● DETAILS ZUR AUFGABE
Beantworte diese Fragen zum Text über Stephen Harriman Long:
1. Von wann bis wann lebte Stephen Harriman Long?
2. Mit welcher Figur aus einem Märchen vergleicht sich der Verfasser bei seiner Suche in alten Zeitungen und Büchern?
3. Wer hat dem Verfasser die deutschsprachige Veröffentlichung von Longs Berichten zugänglich gemacht?

● TEXTAUSZUG

****************************************

Stephen Harriman Long und die Riesen des Mississippi-Tals

Vorwort und Danksagung

Abb. 1 Der amerikanische Forscher und Entdecker Stephen Harriman Long (1784-1864)

(bb) Folgende kleine Vorbemerkung sei dem Verfasser gestattet: Wenn man als Riesenforscher aus dem deutschsprachigen Raum in digitalen Zeitungs- und Bücher-Archiven auf der Suche nach historischen Meldungen und Berichten über Funde riesenhafter [1] Human-Relikte sowie übergroßer Waffen oder Gebrauchsgegenstände urtümlicher Bewohner Amerikas ist, kommt man sich bisweilen so vor wie der Hase in dem Märchen "Der Hase und der Igel" nach Wilhelm Schröder und den Gebrüdern Grimm: Fast immer, wenn man in einer alten Zeitung oder einem zumeist längst vergessenen Buch fündig geworden ist, muss man bei weiteren Recherchen feststellen, dass einem ein amerikanischer Forscher-und Autoren-Kollege - wie etwa Jim Vieira, Micah Ewers oder Richard J. Dewhurst - bereits zuvorgekommen ist und quasi wie der Swinigel "Ick bün all hier!" ruft, indem er die betreffende Meldung schon in seinen Veröffentlichungen dokumentiert hat.

Nun hat dies keineswegs, wie im Märchen, mit irgendwelchen Tricks zu tun, sondern die Betreffenden haben schlichtweg den 'Heimvorteil' auf ihrer Seite. Ab und zu jedoch gelingt dem Forscher aus Deutschland dann doch das, was dem Hasen im Märchen versagt bleibt: er ist schneller, wozu natürlich auch etwas Glück bzw. Unterstützung aus dem hiesigen Kollegenkreis nötig ist. Im vorliegenden Fall, in dem es um einen Reisebericht des amerikanischen Forschungsreisenden Stephen Harriman Long (Abb. 1) (1784-1864) geht, gilt sein Dank der Hamburger Ethnologin, Museumspädagogin und Indianer-Expertin Dr. Renate Schukies, die seine gigantologischen Studien seit vielen Jahren mit Interesse und Sympathie verfolgt. Sie war es, die bei ihren Recherchen auf die hochinteressante deutschsprachige Estveröffentlichung [2] von Berichten dieses hierzulande noch weitgehend unbekannten Forschers aus der ersten Hälfte des 19. Jahrhunderts und auf die darin enthaltenen Hinweise bezüglich der präkolumbischen Riesen Nordamerikas aufmerksam wurde, welche sie dem Verfasser dieses Artikels umgehend zugänglich machte. Bevor wir hier diese Passage des Buches vorstellen, zuvor noch ein paar einführende biographische Informationen über dessen Autor:

Wer war Stephen Harriman Long?

****************************************

● VERFÜGBARE DATEN

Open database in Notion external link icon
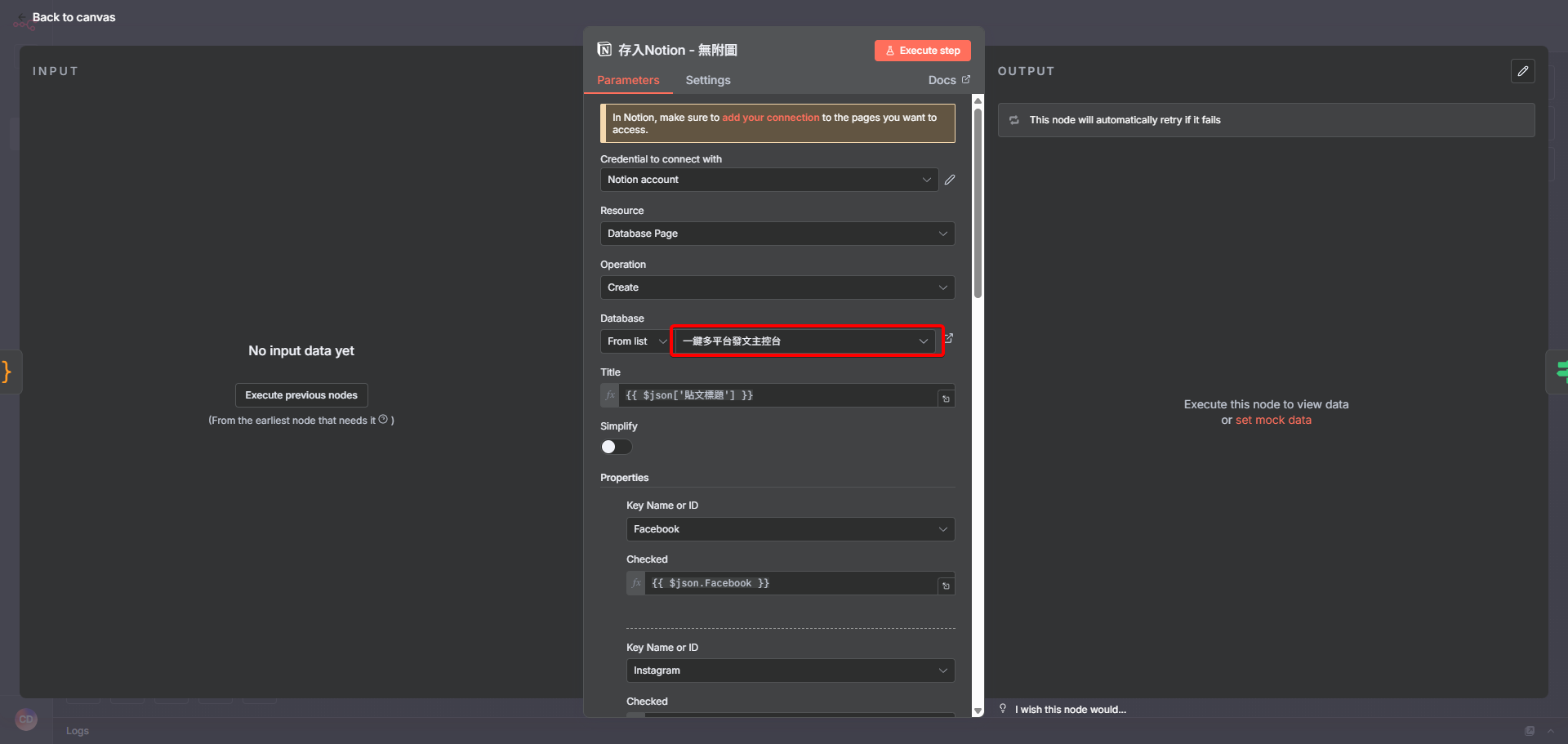 tap(948, 338)
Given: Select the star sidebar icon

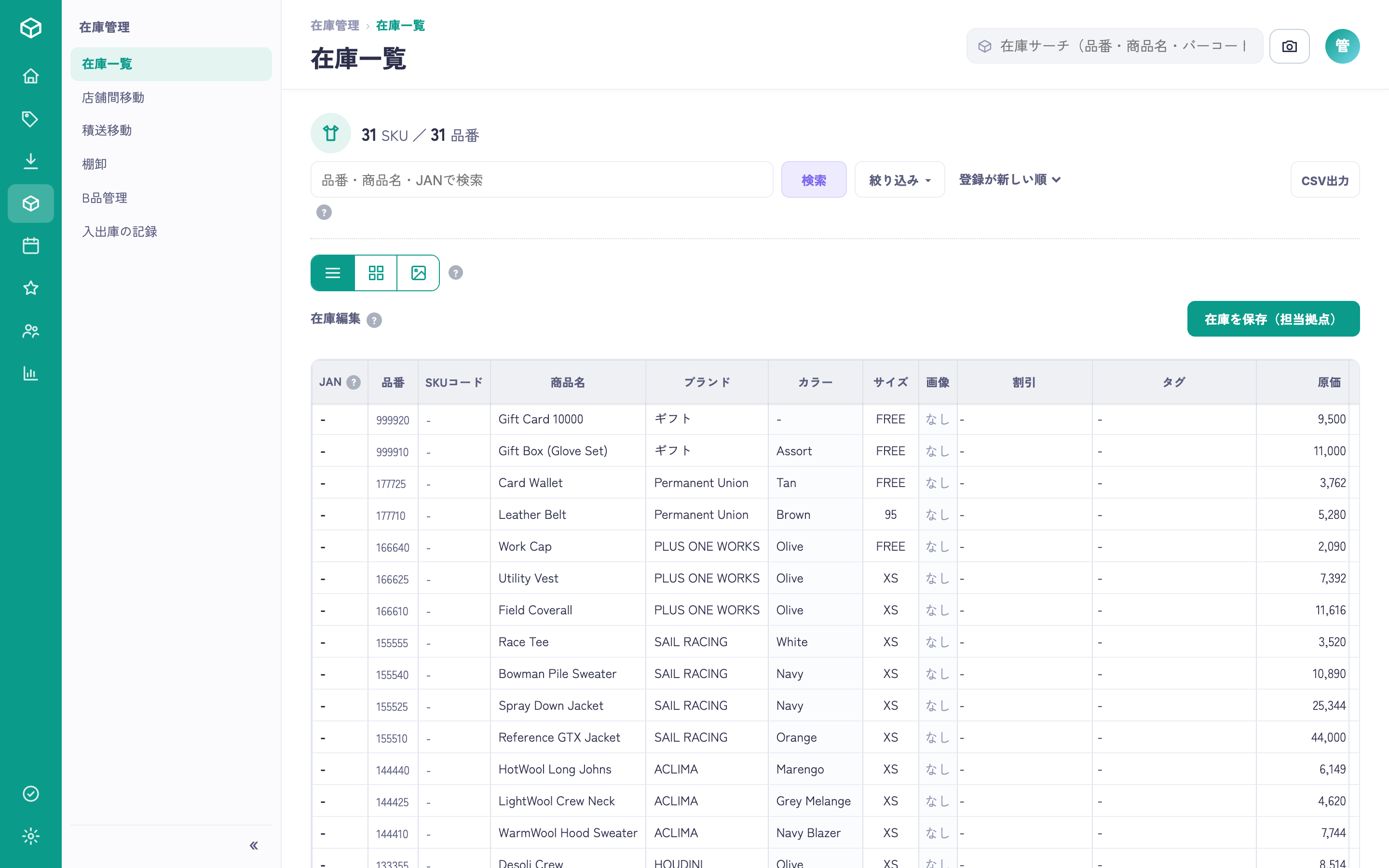Looking at the screenshot, I should pyautogui.click(x=30, y=288).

****************************************

● ANTWORT ZUR AUFGABE
1. Von 1784 bis 1864.
2. Mit dem Hasen aus dem Märchen "Der Hase und der Igel".
3. Die Hamburger Ethnologin, Museumspädagogin und Indianer-Expertin Dr. Renate Schukies.